Expression profile of MicroRNA: An Emerging Hallmark of Cancer.

Author information

1
Postgraduate Department of Biotechnology, St. Xavier's College, Kolkata, India.
2
Department of Biology, King Abdul Aziz University, 80216 Jeddah, Saudi Arabia.
3
Postgraduate Department of Biotechnology, Jamal Mohamed College, Trichy, India.
4
Biomedical Research Center, Qatar University, Doha, Qatar.
5
Department of Biomedical Science, College of Health Science, Qatar University, Doha, Qatar.

Abstract

MicroRNA (miRNAs), a class of small, endogenous non-coding RNA molecules of about 21-24 nucleotides in length, have unraveled a new modulatory network of RNAs that form an additional level of posttranscriptional gene regulation by targeting messenger RNAs (mRNAs). These miRNAs possess the ability to regulate gene expression by modulating the stability of mRNAs, controlling their translation rates, and consequently regulating protein synthesis. Substantial experimental evidence established the involvement of miRNAs in most biological processes like growth, differentiation, development, and metabolism in mammals including humans. An aberrant expression of miRNAs has been implicated in several pathologies, including cancer.

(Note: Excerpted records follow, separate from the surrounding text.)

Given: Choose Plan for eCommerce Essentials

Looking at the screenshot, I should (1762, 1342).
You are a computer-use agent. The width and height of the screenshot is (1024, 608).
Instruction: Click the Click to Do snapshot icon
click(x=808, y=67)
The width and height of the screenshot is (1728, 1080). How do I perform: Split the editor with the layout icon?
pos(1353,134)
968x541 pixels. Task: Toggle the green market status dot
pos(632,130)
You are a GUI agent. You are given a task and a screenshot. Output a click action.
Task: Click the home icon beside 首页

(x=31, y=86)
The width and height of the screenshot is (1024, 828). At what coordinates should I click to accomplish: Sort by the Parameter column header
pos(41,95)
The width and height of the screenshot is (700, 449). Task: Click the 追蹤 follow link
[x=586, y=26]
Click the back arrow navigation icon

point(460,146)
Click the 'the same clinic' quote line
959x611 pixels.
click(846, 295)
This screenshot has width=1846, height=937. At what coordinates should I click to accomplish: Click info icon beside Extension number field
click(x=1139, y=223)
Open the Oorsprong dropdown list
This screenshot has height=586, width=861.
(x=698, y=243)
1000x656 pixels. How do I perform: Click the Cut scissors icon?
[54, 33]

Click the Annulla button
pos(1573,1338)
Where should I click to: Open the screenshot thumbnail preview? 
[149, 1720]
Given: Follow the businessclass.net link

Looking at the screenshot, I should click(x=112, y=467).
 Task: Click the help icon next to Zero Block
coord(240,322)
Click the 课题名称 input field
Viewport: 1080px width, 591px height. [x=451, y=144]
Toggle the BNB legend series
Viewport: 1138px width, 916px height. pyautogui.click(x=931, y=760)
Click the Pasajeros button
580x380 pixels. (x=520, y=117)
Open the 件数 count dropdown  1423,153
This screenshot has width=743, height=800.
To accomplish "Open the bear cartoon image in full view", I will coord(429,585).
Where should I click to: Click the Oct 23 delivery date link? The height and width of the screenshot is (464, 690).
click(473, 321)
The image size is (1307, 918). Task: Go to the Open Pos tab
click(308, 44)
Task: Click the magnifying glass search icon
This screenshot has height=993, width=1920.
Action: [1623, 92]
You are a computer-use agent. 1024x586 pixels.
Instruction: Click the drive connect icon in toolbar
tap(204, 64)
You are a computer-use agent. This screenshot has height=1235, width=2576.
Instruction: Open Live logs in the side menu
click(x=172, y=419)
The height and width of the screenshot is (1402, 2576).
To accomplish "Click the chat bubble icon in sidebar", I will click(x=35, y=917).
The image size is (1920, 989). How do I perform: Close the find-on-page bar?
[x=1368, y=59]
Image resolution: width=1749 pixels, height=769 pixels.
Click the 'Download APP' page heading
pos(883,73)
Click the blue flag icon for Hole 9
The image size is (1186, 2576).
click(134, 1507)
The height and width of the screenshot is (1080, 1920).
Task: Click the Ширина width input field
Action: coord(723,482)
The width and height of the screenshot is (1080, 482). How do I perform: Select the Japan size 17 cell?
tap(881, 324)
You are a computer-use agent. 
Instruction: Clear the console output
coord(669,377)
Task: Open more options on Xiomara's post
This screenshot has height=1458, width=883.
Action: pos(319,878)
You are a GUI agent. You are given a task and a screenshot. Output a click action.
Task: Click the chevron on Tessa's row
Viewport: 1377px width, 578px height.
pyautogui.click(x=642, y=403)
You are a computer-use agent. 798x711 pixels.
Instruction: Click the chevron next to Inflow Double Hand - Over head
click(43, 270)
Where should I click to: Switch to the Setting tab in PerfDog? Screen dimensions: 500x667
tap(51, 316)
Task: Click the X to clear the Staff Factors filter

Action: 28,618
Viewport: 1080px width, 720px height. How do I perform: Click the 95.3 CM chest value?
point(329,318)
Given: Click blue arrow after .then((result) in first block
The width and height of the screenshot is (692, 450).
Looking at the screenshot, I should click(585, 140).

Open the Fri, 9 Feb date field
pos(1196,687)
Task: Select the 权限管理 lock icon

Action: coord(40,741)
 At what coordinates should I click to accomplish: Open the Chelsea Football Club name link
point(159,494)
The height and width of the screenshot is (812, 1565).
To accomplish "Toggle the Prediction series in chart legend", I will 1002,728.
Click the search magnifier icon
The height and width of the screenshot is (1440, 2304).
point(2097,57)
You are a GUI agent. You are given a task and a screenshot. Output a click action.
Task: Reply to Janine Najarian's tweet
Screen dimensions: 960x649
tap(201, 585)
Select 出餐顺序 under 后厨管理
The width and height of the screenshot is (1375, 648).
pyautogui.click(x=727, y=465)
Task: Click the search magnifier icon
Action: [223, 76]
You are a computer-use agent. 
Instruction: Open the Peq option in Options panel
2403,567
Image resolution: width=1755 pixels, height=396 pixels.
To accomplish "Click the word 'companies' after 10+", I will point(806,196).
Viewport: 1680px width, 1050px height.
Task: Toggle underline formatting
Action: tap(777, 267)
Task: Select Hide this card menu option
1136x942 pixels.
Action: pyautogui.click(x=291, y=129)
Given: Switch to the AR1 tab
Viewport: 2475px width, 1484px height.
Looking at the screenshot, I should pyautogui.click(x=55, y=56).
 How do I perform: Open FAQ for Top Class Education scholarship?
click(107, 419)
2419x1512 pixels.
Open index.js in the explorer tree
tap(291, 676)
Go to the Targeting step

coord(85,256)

The association of miRNAs with tumor growth, development, and metastasis depicts their potential as effective diagnostic and prognostic biomarkers. Furthermore, exploitation of the role of different miRNAs as oncogenes or tumor suppressors has aided in designing several miRNA-based therapeutic approaches for treating cancer patients whose clinical trials are underway. In this review, we aim to summarize the biogenesis of miRNAs and the dysregulations in these pathways that result in various pathologies and in some cases, resistance to drug treatment. We provide a detailed review of the miRNA expression signatures in different cancers along with their diagnostic and prognostic utility. Furthermore, we elaborate on the potential employment of miRNAs to enhance cancer cell apoptosis, regress tumor progression and even overcome miRNA-induced drug resistance.

KEYWORDS:

biogenesis; cancer; diagnosis; miRNAs; prognosis; therapy.